Exercise brief: Begin your copy at the line with "Open the Czechia catalog dropdown" in the records below and end it at the line with "Task: Click the 取消 cancel button", restating each line word for word; omit the pictures.

Records shown:

◆ ◆ ◆ ◆ ◆

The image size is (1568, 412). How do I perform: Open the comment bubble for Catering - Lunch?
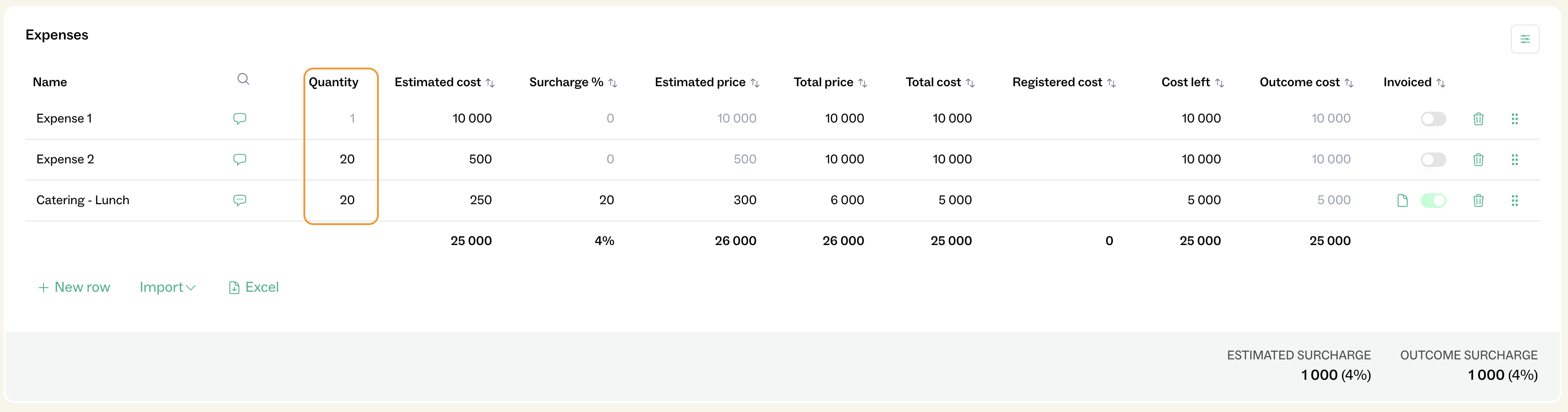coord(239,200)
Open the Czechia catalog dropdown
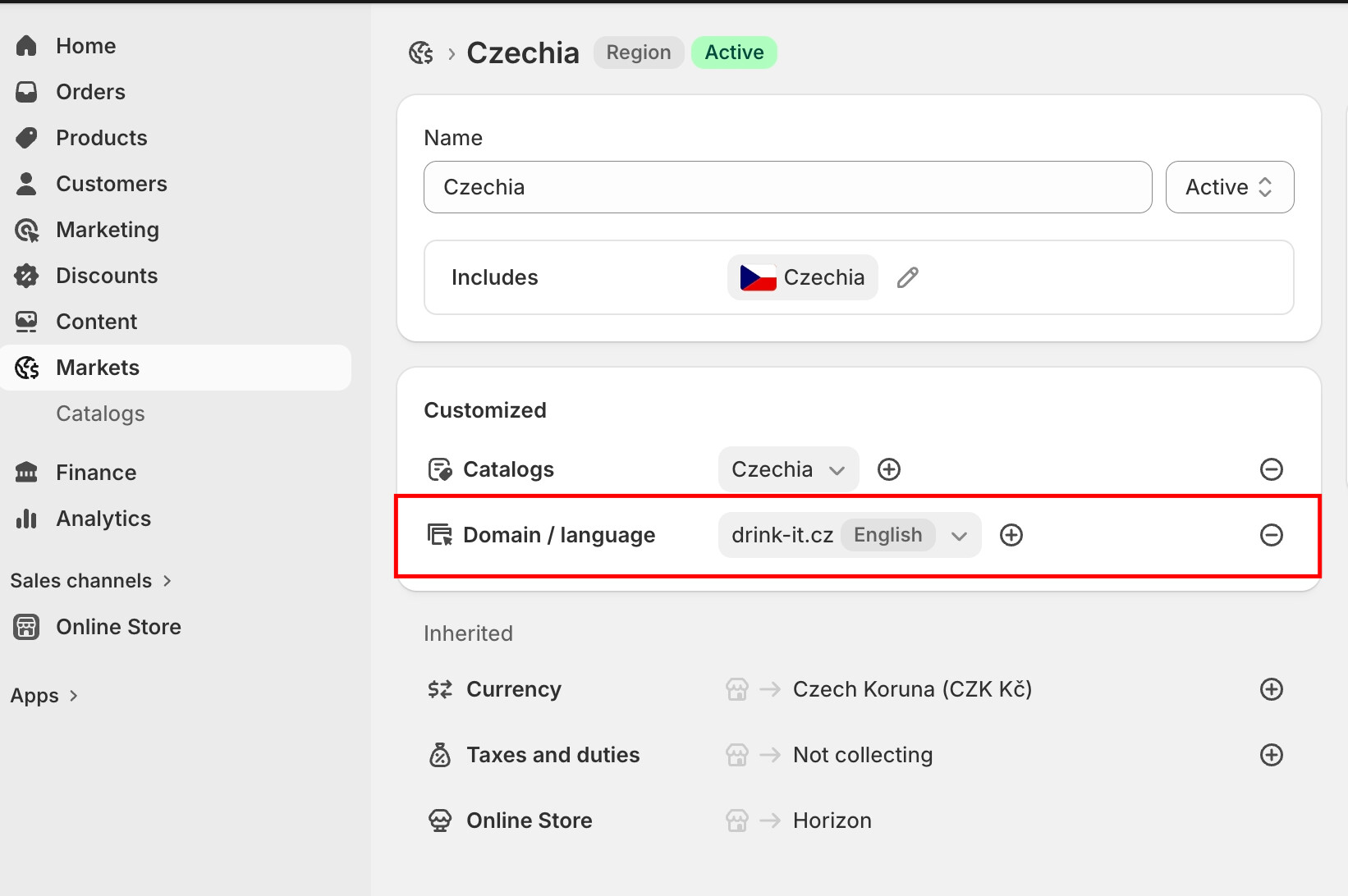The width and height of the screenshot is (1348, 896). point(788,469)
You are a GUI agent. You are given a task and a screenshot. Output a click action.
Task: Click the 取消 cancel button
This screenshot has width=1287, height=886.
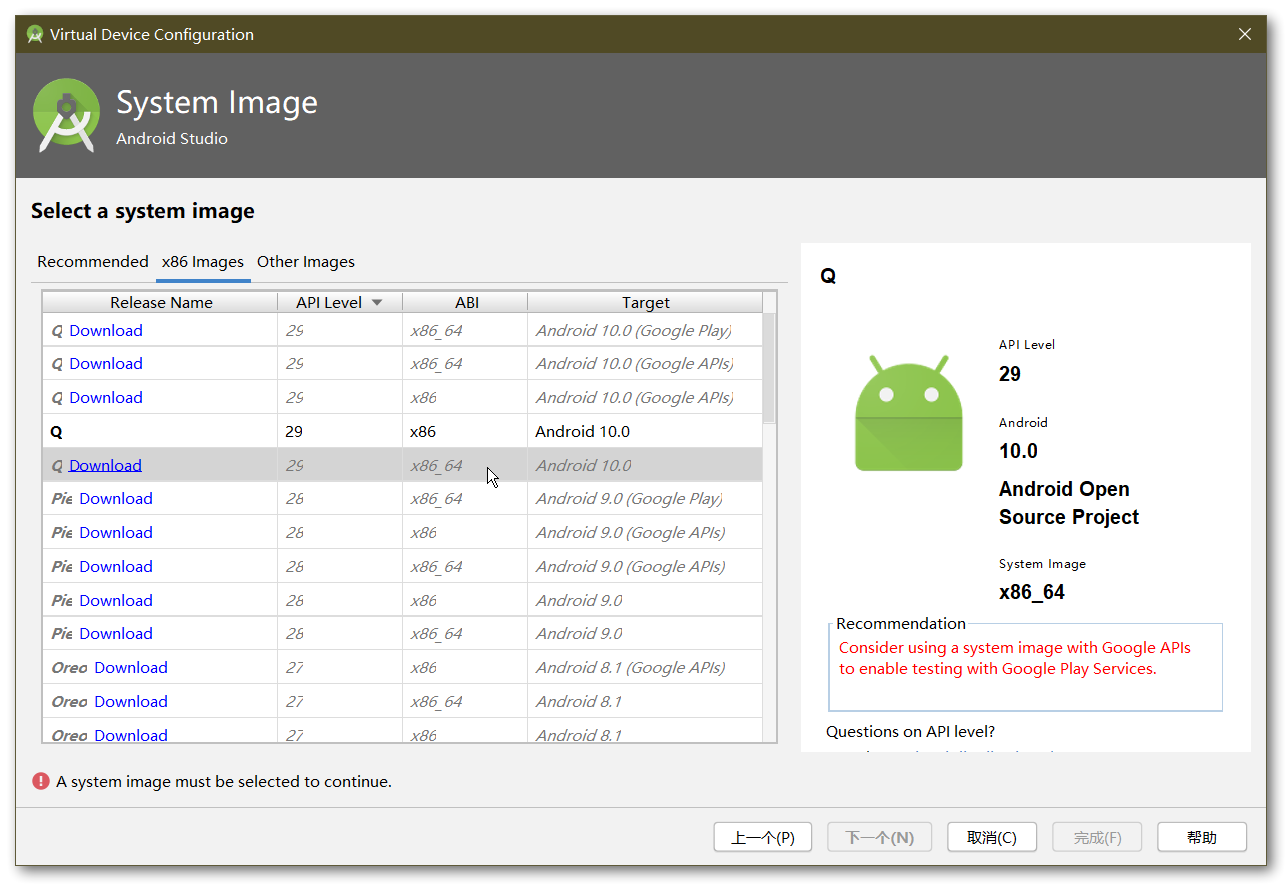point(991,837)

◆ ◆ ◆ ◆ ◆

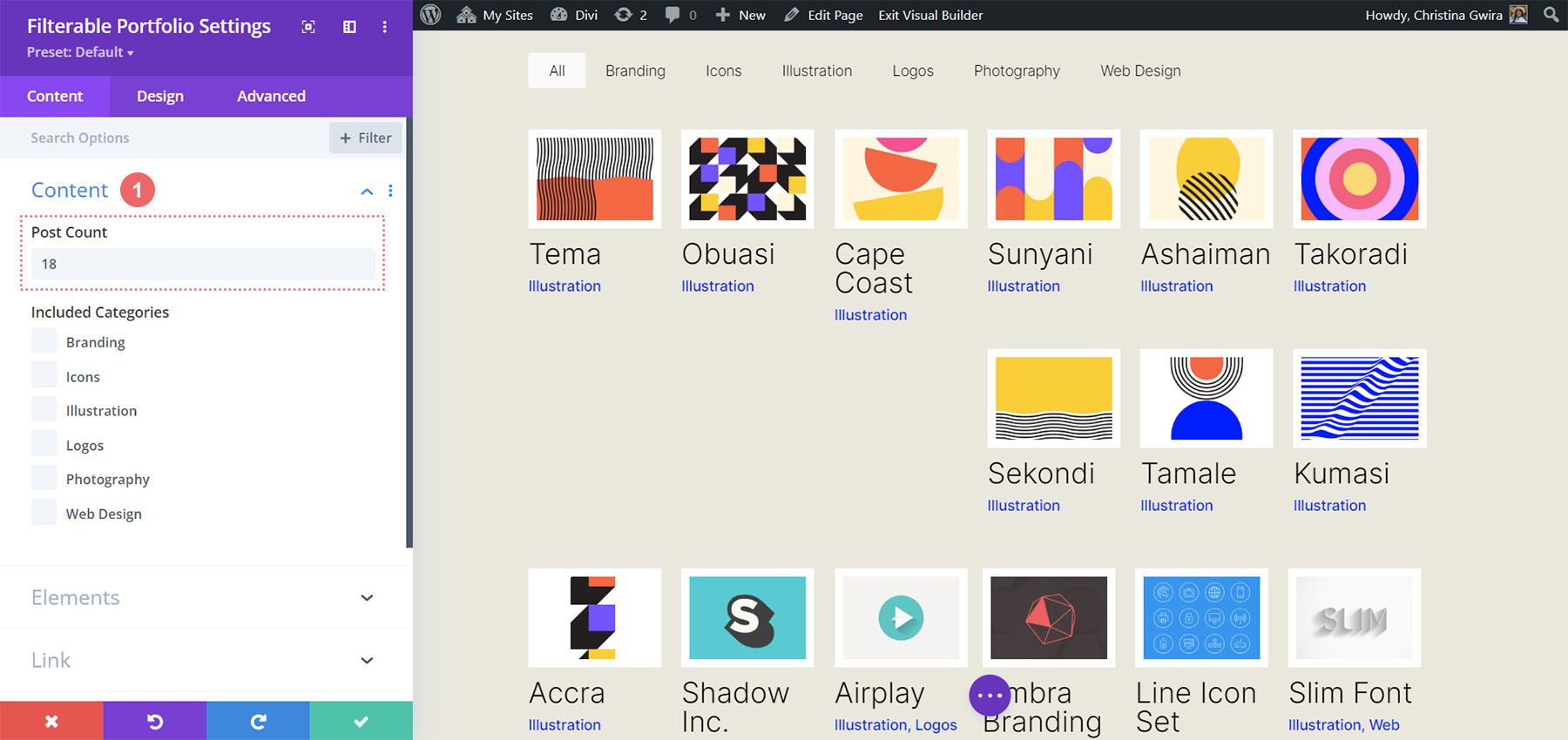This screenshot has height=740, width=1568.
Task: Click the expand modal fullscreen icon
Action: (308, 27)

◆ ◆ ◆ ◆ ◆

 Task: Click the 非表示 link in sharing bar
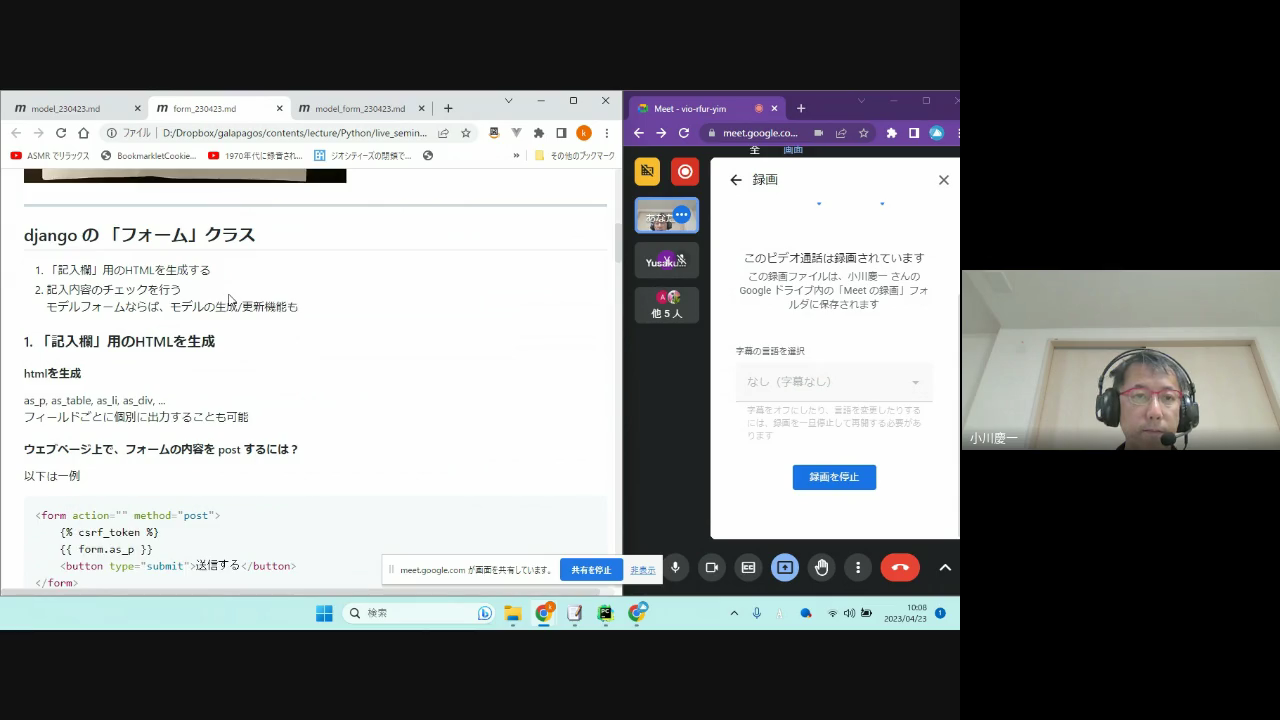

◆ ◆ ◆ ◆ ◆

Exercise output:
Open the Czechia catalog dropdown
The width and height of the screenshot is (1348, 896). point(788,469)
You are a GUI agent. You are given a task and a screenshot. Output a click action.
Task: Click the 取消 cancel button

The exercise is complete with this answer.